1. Aircraft integration challenges
The roadmap implicitly assumes that hydrogen aircraft will become available as a technological solution.
However, the issue with hydrogen is that it introduces a new range of constraints that go well beyond propulsion: new ground handling processes, airport infrastructure compatibility, and the local availability of LH2 supply all become part of a fundamentally more complex equation.
As a result, what might appear as a relatively straightforward integration of a new aircraft type into the existing fleet becomes, in practice, a broader, at least partial reconfiguration of the airline operating system, driven by the additional operational constraints and system interdependencies introduced by hydrogen.
2. New complexities in turnaround operations
One of the least discussed aspects in high-level roadmaps is the impact on turnaround operations. Hydrogen refuelling, with its associated safety procedures and operational constraints, is likely to introduce additional restrictions and complexity into the turnaround process, particularly in the early stages of the LH2 transition.
This is especially relevant for short-haul operations, which are characterised by high aircraft utilisation rates. In this context, even marginal increases in turnaround time can have disproportionate effects on operational efficiency, with direct implications for airline cost structures and financial performance.
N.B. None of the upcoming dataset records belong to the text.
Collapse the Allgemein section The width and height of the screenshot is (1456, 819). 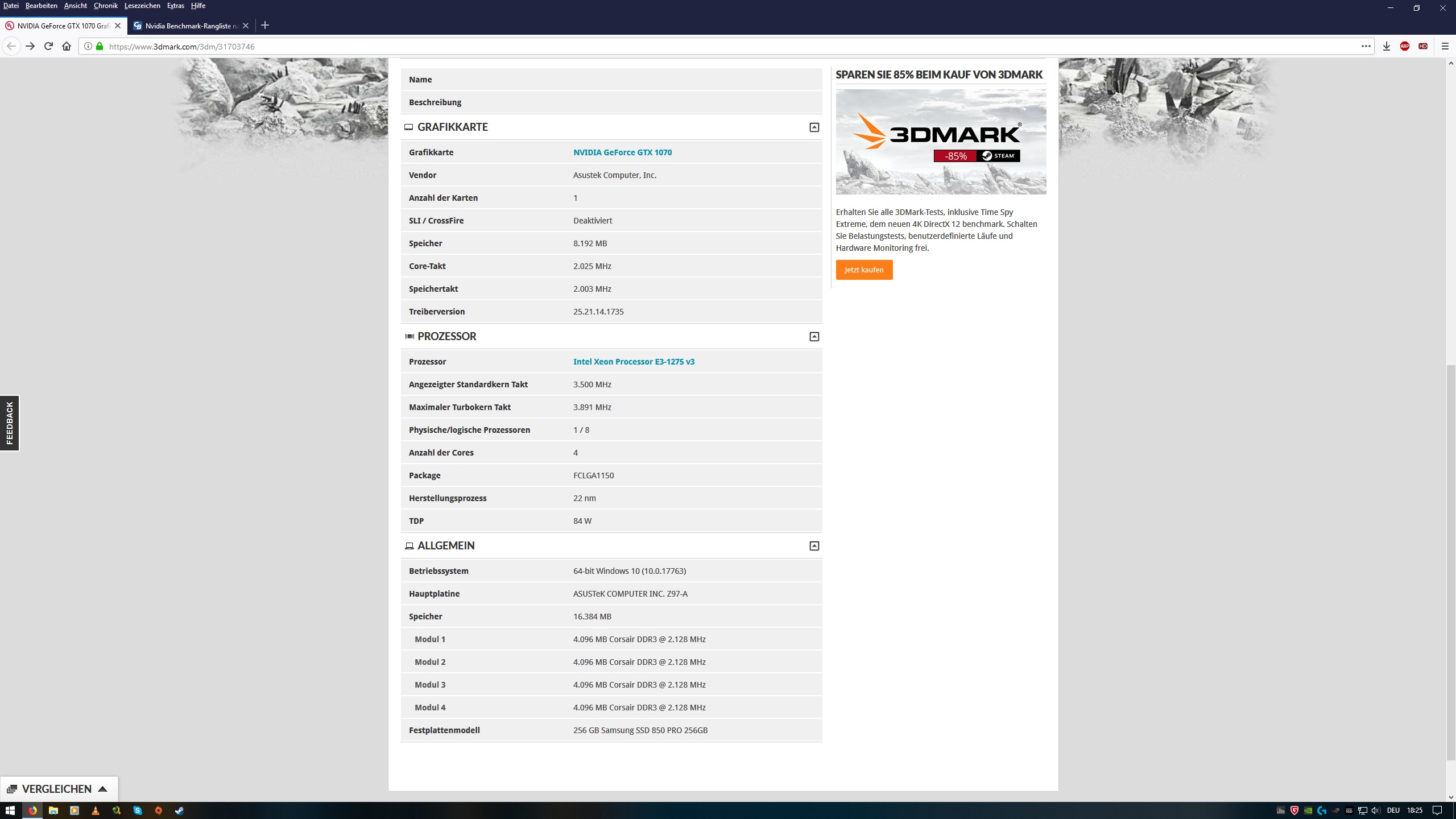click(814, 546)
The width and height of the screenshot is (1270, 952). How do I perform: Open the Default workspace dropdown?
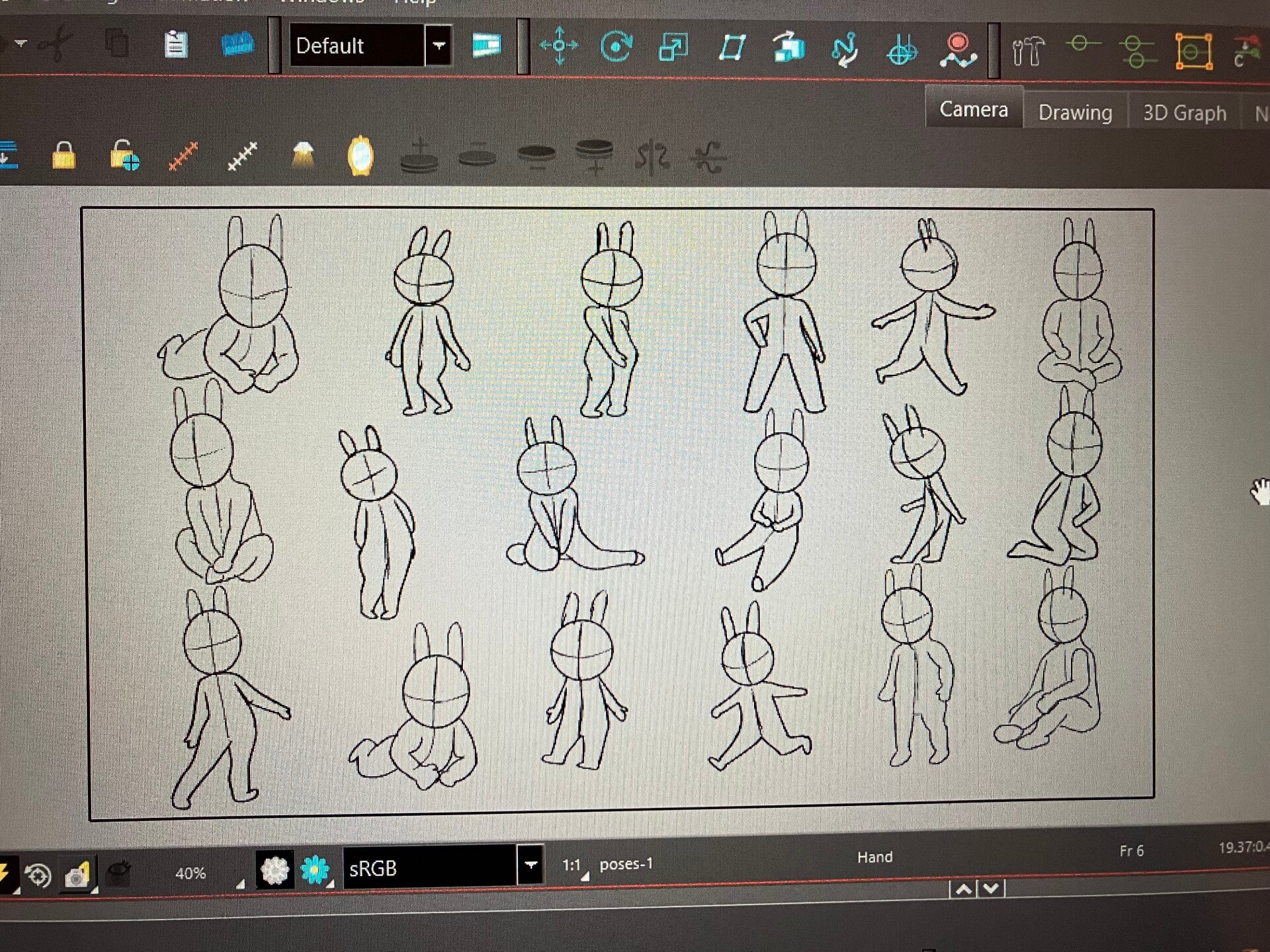[x=438, y=46]
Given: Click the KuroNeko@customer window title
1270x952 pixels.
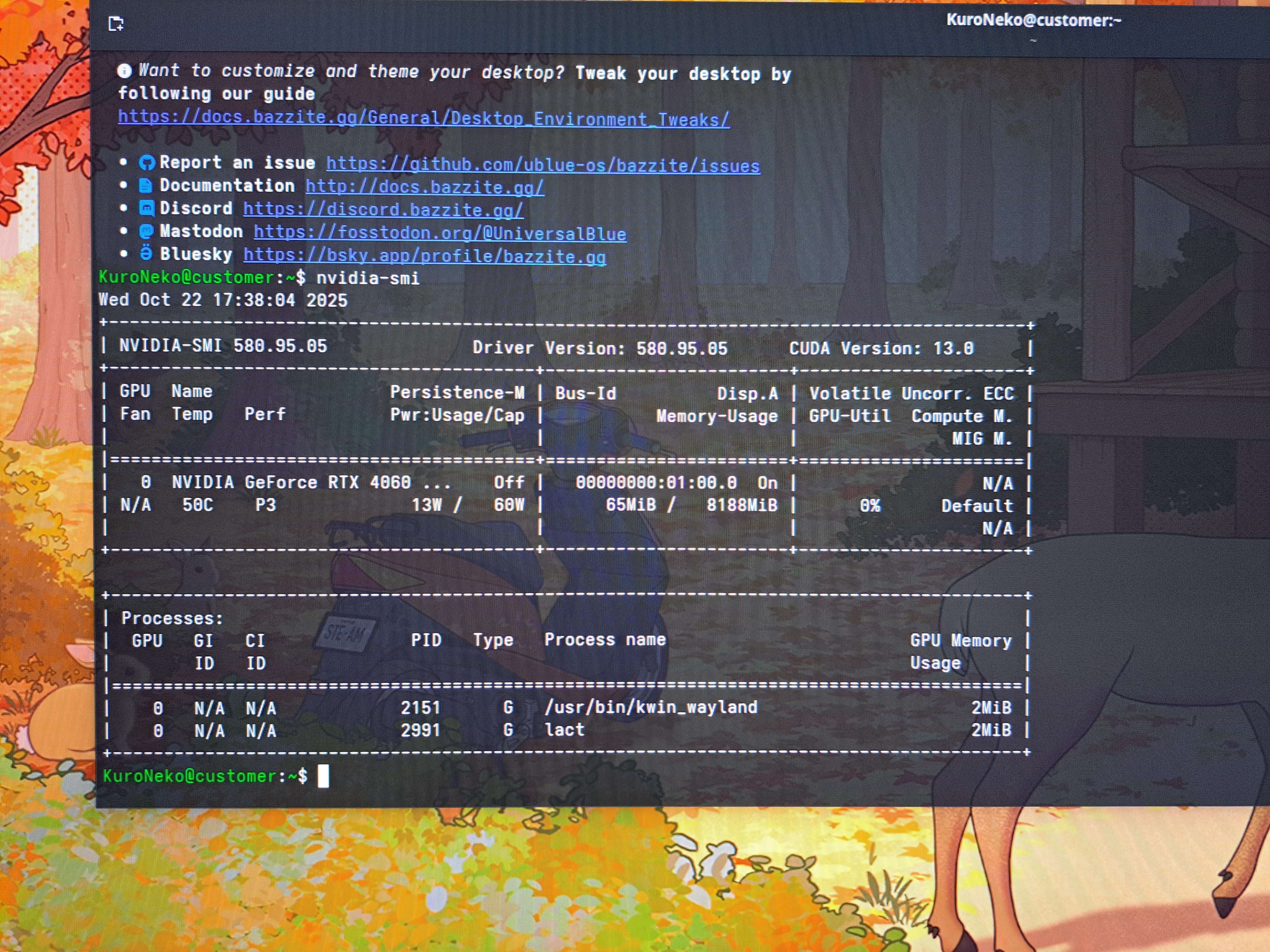Looking at the screenshot, I should pos(1033,20).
This is a dimension that OEMs will need to consider carefully when navigating the inevitable trade-offs in LH2 aircraft design: commercial viability will depend not only on technological feasibility, but also on the extent to which new aircraft concepts remain compatible with core operational requirements.
3. Dual fleet management
Hydrogen aircraft will not be a one-to-one replacement for current narrowbody fleets.
Range limitations, uneven LH2 availability, and varying levels of airport infrastructure readiness will likely lead to asymmetric network deployment, where only part of an airline’s network will initially be compatible with LH2 operations.
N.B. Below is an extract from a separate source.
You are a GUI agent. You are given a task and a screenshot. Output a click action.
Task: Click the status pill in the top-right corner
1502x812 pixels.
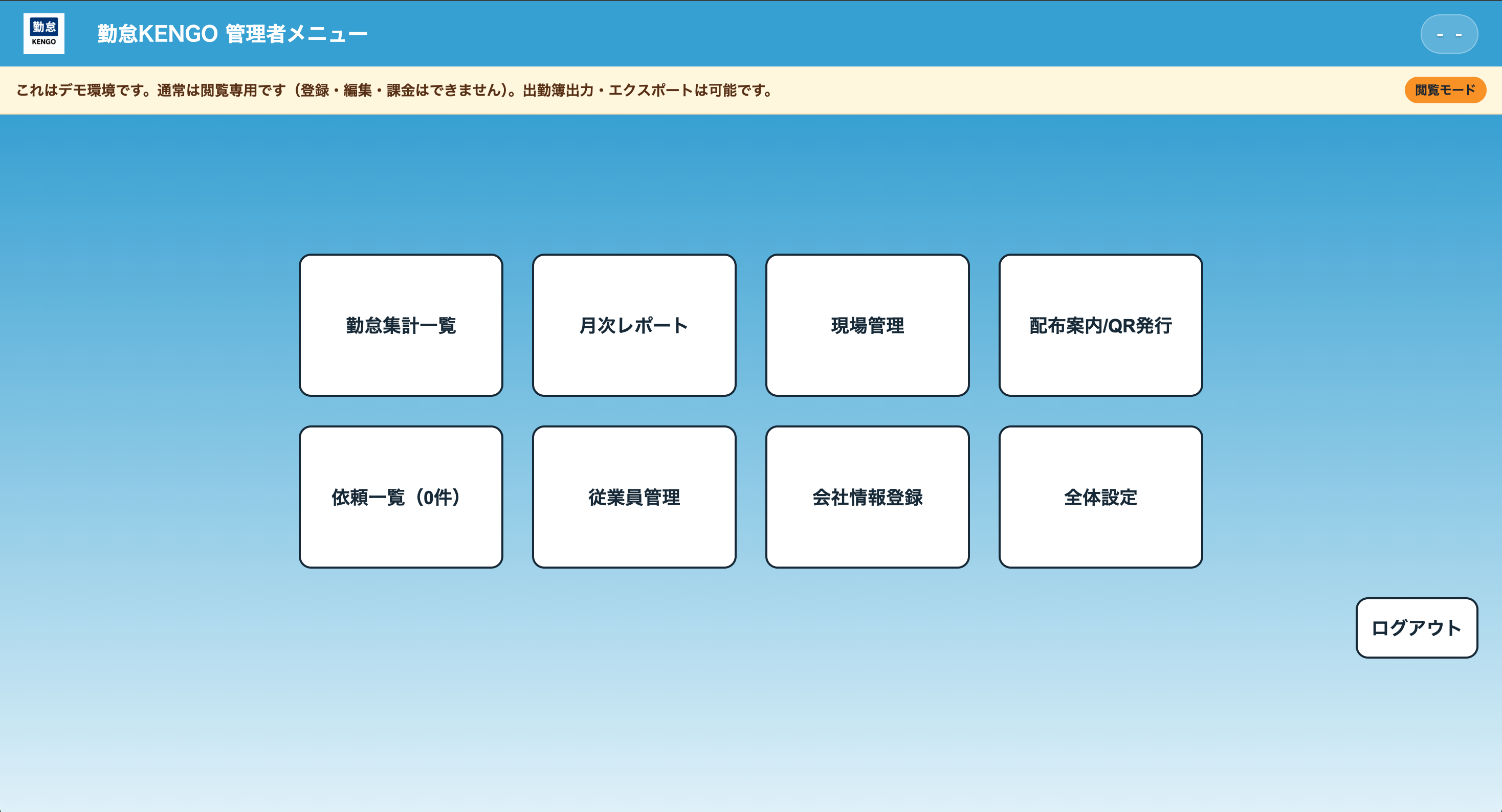point(1448,33)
This adds a further layer of complexity to the transition. Airlines will need to plan the progressive phase-in of LH2-powered aircraft into suitable sub-networks while continuing to operate conventional (jet fuel and SAF-powered) aircraft across the rest of their operations.
This will have particularly significant implications for low-cost carriers, as a key enabler of the low-cost airline model has historically been the use of a single aircraft type. The gradual introduction of LH2 aircraft into existing fleets will challenge this logic, creating new complexity ranging from the loss of crew interoperability between aircraft types to the management of more complex organisational, training, and maintenance structures (required to operate two different fleets simultaneously).
Overall, the AZEA roadmap provides a valuable macro-level framework for the transition towards hydrogen aviation.
From an airline management perspective, however, the critical challenge will not lie in the adoption of a new propulsion technology per se, but rather in its seamless integration into a highly optimised and tightly constrained operational system.